_Task prompt_
Whenever a line carries the word "header", pull it out of the entries.

Saved entries:
◇ ◇ ◇
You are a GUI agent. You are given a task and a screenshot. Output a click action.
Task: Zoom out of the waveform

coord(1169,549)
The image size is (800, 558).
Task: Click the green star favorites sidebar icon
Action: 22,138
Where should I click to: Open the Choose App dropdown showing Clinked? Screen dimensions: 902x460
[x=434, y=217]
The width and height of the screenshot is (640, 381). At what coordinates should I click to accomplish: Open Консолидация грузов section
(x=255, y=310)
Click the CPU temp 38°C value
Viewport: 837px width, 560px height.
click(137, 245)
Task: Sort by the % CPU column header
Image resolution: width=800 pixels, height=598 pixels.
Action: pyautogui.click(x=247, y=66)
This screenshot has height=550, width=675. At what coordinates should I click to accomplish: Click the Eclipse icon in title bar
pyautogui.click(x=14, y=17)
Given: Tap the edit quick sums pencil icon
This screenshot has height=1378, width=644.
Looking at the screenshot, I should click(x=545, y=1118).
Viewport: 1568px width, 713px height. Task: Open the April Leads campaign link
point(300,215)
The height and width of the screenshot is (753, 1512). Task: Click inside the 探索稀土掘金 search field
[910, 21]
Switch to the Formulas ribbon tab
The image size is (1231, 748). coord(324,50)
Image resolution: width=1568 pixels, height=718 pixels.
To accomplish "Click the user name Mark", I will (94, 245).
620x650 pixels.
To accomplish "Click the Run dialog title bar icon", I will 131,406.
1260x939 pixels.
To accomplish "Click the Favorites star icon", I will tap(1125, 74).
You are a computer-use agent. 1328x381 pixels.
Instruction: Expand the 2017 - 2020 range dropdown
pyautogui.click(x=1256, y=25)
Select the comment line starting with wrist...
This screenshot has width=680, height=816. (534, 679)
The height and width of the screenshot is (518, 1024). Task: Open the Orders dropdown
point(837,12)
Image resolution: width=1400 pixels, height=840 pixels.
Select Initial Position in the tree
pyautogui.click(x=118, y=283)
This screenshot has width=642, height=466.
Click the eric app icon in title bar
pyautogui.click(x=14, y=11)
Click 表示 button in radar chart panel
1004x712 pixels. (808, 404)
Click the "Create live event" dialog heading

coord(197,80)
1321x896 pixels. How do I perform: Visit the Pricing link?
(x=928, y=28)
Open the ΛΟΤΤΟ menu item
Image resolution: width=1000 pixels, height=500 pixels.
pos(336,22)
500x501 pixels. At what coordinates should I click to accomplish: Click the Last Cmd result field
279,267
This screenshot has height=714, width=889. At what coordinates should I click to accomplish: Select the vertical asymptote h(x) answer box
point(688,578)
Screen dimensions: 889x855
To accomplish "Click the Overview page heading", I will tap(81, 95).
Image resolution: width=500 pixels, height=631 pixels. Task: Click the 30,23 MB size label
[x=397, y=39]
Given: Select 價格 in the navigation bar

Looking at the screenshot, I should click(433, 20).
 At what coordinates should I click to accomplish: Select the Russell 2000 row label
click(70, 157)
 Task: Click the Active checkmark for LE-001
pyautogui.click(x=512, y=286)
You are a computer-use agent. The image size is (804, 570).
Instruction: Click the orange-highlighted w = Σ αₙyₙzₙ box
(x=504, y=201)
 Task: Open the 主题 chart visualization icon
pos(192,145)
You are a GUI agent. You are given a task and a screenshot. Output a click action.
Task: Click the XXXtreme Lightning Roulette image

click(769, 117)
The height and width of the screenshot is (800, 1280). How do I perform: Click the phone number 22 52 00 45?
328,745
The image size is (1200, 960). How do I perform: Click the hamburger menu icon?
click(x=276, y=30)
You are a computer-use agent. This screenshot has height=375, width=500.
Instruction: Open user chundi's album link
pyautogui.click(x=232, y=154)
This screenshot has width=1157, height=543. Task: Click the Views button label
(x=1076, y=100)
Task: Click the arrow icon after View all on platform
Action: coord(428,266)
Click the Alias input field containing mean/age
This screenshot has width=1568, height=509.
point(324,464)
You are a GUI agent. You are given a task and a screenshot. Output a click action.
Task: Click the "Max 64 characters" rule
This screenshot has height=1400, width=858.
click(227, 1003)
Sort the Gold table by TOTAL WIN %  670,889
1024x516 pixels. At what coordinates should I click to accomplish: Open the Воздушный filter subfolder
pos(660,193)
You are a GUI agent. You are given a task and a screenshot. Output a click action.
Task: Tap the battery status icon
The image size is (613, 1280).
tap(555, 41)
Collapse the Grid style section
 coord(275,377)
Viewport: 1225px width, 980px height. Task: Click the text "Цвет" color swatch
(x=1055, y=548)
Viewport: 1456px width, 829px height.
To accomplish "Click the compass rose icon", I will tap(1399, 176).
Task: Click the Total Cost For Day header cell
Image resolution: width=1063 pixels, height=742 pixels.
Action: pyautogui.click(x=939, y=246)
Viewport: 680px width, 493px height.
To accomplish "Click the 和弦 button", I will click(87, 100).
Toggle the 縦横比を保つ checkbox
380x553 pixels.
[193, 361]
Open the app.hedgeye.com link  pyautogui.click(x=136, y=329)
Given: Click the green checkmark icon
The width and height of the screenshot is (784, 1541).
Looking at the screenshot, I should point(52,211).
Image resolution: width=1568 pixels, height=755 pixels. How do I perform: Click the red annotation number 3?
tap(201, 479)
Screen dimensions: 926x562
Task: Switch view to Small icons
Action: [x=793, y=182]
◇ ◇ ◇
_The completed task_
Task: Sort by the % CPU column header
Task: Click the Total Cost For Day header cell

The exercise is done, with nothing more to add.